── Information ──
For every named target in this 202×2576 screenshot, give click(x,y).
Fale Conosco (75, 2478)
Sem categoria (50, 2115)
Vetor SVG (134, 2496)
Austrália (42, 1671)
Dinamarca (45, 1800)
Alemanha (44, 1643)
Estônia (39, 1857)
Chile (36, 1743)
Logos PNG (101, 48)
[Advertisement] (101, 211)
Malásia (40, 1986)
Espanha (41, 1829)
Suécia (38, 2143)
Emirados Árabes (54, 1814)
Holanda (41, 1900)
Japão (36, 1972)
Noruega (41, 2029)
───
- **How to complete this task**: Beginning with the line that contains "Logos PNG (101, 48)", set down every line through the end of the data without change.

- **Worked solution**:
Logos PNG (101, 48)
[Advertisement] (101, 211)
Malásia (40, 1986)
Espanha (41, 1829)
Suécia (38, 2143)
Emirados Árabes (54, 1814)
Holanda (41, 1900)
Japão (36, 1972)
Noruega (41, 2029)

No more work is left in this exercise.